**WORK INSTRUCTIONS:**
Nothing but the lines from the start of the data through the line with "You are a computer-use" should appear in the answer, each retyped exactly, and pictures should not.
....................
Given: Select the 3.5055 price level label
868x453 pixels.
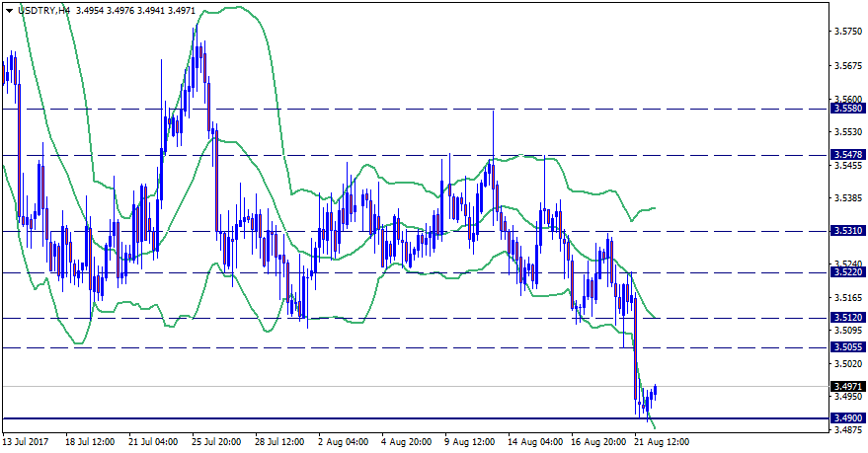Looking at the screenshot, I should [848, 347].
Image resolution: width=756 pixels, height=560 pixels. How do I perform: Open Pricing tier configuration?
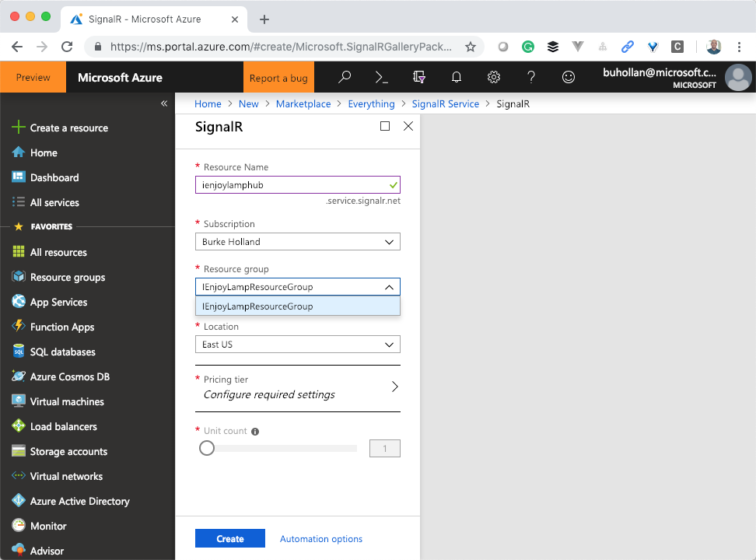(x=297, y=387)
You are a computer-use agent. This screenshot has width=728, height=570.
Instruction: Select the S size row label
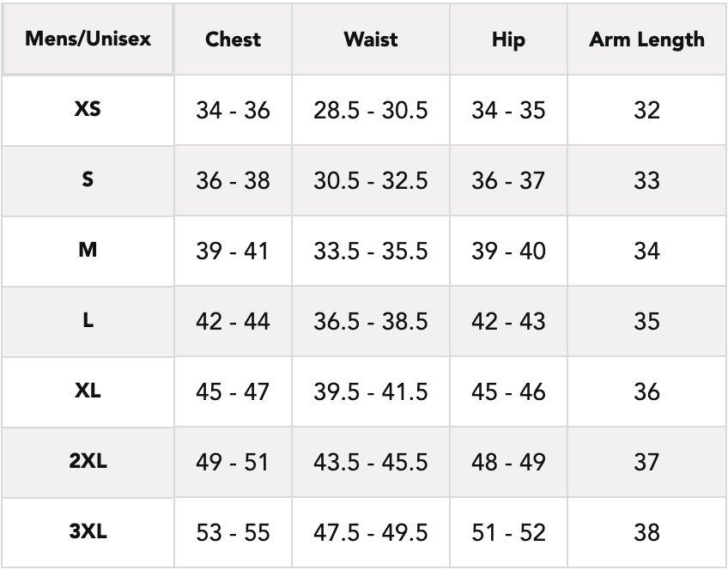click(88, 180)

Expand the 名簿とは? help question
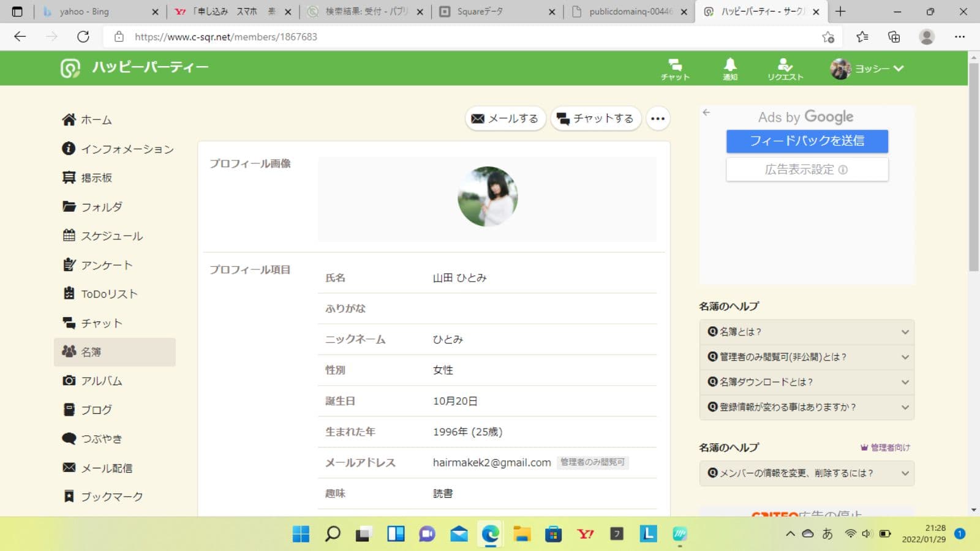[806, 332]
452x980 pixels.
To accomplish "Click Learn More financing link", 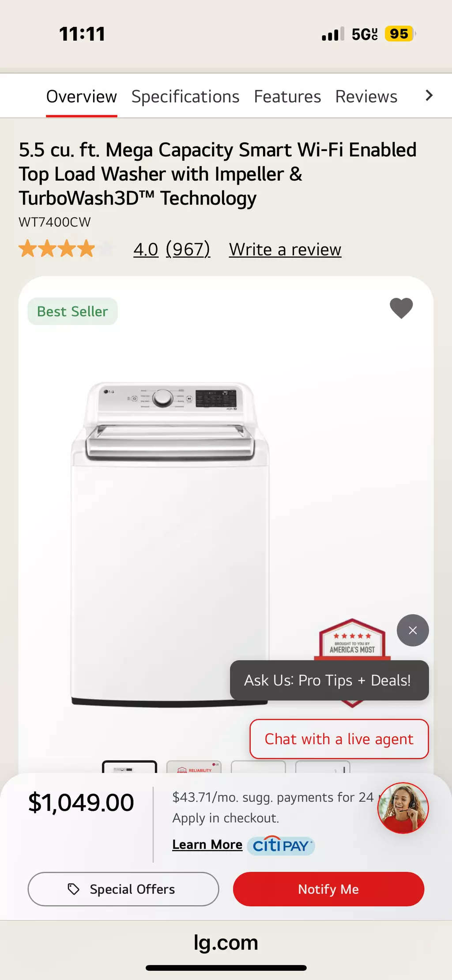I will pos(207,844).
....................
**ANSWER AREA:**
Given: Select the 3.5055 price level label
868x453 pixels.
Looking at the screenshot, I should [848, 347].
Image resolution: width=756 pixels, height=560 pixels. How do I perform: Open Pricing tier configuration?
(x=297, y=387)
You are a computer-use agent. This screenshot has width=728, height=570.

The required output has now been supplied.